▸ **WHAT YOU HAVE TO DO**
Using the string "checkbox" as the key, pull each matching line out of the records below.

▸ **Stored data entries**
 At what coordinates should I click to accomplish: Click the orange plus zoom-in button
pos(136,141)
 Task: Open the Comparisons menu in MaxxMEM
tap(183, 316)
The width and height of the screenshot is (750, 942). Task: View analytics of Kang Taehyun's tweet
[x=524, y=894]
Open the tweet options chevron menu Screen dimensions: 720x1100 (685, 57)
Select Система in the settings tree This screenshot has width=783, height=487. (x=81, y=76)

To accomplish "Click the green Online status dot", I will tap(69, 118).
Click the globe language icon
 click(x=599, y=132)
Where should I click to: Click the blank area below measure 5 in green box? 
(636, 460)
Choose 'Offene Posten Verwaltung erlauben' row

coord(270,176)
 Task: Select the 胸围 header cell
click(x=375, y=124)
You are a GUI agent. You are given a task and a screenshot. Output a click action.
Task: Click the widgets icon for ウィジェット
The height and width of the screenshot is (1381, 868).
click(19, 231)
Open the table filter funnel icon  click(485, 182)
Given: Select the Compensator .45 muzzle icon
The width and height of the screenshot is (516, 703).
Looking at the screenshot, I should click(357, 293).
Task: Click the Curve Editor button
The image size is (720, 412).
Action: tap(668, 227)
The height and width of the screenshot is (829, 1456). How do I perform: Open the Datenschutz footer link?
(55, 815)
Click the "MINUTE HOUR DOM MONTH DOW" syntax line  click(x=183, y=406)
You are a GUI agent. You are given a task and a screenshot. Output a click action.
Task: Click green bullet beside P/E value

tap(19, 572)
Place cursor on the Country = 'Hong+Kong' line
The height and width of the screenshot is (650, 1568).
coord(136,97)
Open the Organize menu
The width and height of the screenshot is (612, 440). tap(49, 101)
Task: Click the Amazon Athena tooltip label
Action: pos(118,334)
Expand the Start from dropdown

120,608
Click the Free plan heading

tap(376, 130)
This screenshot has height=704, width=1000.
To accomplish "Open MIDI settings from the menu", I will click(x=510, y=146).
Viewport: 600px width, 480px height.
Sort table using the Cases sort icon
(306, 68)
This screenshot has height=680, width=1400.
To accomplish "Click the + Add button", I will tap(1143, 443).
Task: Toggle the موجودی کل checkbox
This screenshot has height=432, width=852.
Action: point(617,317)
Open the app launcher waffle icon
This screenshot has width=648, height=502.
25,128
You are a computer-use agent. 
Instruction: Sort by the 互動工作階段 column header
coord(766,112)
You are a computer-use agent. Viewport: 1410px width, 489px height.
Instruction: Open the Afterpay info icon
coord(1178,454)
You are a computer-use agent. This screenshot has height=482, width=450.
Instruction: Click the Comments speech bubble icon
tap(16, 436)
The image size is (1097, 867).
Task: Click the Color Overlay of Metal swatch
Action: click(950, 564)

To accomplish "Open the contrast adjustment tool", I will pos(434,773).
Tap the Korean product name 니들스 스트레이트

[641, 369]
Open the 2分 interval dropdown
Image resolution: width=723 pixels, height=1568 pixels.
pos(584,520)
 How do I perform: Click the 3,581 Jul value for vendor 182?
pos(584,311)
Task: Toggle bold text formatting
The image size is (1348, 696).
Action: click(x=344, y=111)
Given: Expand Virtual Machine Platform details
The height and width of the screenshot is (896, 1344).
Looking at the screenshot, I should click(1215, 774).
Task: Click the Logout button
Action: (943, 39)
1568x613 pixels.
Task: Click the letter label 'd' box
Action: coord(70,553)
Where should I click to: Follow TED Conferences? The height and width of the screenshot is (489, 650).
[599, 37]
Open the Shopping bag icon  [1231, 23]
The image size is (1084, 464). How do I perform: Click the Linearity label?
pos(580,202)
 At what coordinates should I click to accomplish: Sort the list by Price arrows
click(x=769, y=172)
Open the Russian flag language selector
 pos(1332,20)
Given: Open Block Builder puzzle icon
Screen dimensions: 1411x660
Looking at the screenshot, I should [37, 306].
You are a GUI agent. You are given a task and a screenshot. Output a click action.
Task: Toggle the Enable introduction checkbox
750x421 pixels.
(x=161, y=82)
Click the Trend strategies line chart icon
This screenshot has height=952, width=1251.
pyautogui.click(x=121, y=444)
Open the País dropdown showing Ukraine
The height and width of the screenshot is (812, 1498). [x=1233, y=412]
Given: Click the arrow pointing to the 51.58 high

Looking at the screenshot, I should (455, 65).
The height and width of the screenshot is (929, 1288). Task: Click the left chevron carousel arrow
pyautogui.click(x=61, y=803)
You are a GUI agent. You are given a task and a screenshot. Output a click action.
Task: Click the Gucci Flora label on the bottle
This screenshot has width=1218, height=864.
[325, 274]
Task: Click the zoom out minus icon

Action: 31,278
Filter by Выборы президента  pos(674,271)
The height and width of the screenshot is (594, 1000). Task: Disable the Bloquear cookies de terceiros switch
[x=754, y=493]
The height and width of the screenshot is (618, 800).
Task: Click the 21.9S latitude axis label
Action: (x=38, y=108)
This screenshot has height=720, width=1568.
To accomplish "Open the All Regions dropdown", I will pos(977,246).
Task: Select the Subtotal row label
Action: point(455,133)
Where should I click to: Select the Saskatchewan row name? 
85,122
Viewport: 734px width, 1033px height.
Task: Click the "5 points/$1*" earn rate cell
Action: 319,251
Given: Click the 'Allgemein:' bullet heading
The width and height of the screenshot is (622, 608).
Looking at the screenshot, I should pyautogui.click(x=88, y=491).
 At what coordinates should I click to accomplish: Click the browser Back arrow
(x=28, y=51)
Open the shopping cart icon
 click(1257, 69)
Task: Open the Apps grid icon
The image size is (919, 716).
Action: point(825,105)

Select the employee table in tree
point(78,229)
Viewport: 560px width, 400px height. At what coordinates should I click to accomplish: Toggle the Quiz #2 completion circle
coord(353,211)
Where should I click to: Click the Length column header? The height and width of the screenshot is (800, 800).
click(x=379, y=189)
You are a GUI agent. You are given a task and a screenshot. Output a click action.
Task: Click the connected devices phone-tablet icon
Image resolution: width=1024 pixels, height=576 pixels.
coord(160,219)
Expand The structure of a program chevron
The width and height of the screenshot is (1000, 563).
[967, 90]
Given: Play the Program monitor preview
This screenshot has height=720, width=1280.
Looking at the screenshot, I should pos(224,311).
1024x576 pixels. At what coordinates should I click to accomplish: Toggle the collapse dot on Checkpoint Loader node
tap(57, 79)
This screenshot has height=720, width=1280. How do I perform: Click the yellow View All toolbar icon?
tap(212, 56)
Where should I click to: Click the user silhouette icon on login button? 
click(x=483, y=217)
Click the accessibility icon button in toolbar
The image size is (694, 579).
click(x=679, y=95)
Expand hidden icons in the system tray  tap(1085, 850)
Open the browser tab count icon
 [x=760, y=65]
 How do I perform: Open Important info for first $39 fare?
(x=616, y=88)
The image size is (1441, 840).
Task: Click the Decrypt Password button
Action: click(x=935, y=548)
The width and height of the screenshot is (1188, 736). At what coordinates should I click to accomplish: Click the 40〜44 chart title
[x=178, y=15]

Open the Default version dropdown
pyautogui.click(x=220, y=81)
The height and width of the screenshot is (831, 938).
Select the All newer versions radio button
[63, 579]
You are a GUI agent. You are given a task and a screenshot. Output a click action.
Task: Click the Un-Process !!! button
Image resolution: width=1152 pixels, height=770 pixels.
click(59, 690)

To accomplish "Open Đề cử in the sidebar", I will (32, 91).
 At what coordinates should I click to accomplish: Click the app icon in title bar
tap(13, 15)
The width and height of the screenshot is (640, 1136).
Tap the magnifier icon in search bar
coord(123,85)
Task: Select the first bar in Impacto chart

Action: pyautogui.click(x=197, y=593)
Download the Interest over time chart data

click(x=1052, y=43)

▸ **ANSWER TO THIS TASK**
Task: Toggle the موجودی کل checkbox
Task: Toggle the Enable introduction checkbox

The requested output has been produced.